Scientific Review showing ECT to be Ineffective
Scientific Review showing ECT to be Ineffective and Unsafe submitted to Food & Drug Administration on eve of its ECT Hearings.
For decades the FDA has allowed electroconvulsive therapy (ECT) to be used without requiring any proof of safety or efficacy. On January 27 and 28 the FDA is finally holding hearings into the safety and effectiveness.
Professors John Read (University of Auckland - NZ) and Richard Bentall (University of Liverpool - UK) have just submitted their review of the research literature – published last month in the international scientific journal Epidemiologia e Psychiatria Sociale. ,
The review, of all relevant studies over 60 years, show only very minimal evidence for improvement during the treatment period and no evidence for improvement afterward. It also found no evidence that it prevents suicide.
Read and Bentall (both clinical psychologists with many years experience of working with severely distressed patients) also summarized “strong evidence” for “persistent and, for some, permanent brain dysfunction.” They concluded that “the cost-benefit analysis for ECT is so poor that its use cannot be scientifically justified.” They further stated, “The continued use of ECT therefore represents a failure to introduce the ideals of evidence-based medicine into psychiatry.”
Professor Read:
“The findings of this review suggest that campaigns by ECT recipients all over the world to ban ECT are supported by the lack of scientific evidence that it is safe or effective.

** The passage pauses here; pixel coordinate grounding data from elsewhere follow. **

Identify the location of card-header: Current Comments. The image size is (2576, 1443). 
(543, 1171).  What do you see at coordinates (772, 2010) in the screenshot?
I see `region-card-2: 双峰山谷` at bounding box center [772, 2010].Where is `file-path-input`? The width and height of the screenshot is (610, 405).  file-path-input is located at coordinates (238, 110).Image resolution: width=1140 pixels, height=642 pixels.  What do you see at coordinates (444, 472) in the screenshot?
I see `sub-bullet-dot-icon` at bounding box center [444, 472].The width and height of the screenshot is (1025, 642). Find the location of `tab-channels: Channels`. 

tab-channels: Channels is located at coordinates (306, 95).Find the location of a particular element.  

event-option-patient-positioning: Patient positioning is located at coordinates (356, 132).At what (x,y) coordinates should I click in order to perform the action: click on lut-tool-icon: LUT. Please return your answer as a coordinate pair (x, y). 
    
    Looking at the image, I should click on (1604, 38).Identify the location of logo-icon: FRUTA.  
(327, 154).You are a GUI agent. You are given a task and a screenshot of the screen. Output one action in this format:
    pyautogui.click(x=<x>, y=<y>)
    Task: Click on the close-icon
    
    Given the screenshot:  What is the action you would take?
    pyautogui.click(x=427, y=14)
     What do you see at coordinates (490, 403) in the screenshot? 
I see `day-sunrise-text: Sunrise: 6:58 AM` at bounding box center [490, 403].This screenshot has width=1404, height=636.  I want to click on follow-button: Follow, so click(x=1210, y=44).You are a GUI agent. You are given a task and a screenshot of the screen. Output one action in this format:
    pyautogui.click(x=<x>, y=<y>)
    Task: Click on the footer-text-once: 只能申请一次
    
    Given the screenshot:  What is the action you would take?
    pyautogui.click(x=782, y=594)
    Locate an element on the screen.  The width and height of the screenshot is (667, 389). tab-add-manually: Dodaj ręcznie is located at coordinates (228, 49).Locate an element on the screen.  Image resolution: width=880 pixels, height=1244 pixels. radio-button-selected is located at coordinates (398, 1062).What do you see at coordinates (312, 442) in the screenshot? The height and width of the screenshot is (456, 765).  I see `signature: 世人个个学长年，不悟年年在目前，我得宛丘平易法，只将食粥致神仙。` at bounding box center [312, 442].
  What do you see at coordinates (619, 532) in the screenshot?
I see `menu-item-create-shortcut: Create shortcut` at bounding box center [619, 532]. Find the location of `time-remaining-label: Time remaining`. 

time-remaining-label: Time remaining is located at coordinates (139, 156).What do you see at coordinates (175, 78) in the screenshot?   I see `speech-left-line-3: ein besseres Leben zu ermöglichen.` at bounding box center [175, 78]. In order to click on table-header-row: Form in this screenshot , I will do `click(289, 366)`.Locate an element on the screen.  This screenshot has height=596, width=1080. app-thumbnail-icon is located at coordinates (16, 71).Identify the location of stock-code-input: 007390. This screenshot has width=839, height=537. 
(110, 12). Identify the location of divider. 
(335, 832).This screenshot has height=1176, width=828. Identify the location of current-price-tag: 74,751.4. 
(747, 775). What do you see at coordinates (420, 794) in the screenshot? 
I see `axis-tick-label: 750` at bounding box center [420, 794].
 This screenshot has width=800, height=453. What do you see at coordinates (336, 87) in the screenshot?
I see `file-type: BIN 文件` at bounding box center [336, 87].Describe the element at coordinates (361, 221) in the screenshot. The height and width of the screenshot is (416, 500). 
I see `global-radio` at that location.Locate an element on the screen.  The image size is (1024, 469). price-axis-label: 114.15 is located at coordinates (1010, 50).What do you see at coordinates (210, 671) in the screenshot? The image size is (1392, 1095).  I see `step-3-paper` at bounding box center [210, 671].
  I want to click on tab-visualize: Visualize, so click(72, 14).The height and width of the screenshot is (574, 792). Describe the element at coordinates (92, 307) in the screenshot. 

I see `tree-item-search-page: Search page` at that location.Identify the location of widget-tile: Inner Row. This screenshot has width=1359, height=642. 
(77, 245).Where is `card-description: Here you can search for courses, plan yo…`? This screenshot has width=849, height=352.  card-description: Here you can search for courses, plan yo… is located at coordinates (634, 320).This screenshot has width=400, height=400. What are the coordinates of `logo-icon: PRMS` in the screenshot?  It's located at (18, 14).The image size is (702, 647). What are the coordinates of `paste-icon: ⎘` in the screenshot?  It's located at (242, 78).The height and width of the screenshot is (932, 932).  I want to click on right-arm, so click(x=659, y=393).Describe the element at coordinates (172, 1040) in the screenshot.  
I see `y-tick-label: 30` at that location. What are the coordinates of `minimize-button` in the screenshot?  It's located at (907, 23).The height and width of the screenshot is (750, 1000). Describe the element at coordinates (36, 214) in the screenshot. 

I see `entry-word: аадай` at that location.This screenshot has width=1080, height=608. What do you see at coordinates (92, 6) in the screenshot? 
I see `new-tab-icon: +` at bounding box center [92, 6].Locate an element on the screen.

Certainly the fears of ECT-induced memory loss, so often dismissed as ‘subjective memory loss’ by ECT proponents are, according to the research, well-founded in fact.”
“The dwindling number of psychiatrists who still use this procedure, which sends 150 volts through brain cells equipped to deal with tiny fractions of one volt are, no doubt, well-intentioned, but the research just does not support them.”
“If we took a rational, evidence-based approach to the controversy about ECT it would be abandoned, as have other treatments once thought to be effective, such as rotating chairs, surprise baths and lobotomies.”
Professor Bentall:
“The very short- term benefit gained by a small minority cannot justify the risks to which all ECT recipients are exposed. The use of ECT therefore represents a failure to introduce the ideals of evidence-based medicine into psychiatry. It seems there is resistance to the research data in the ECT community, and perhaps in psychiatry in general.”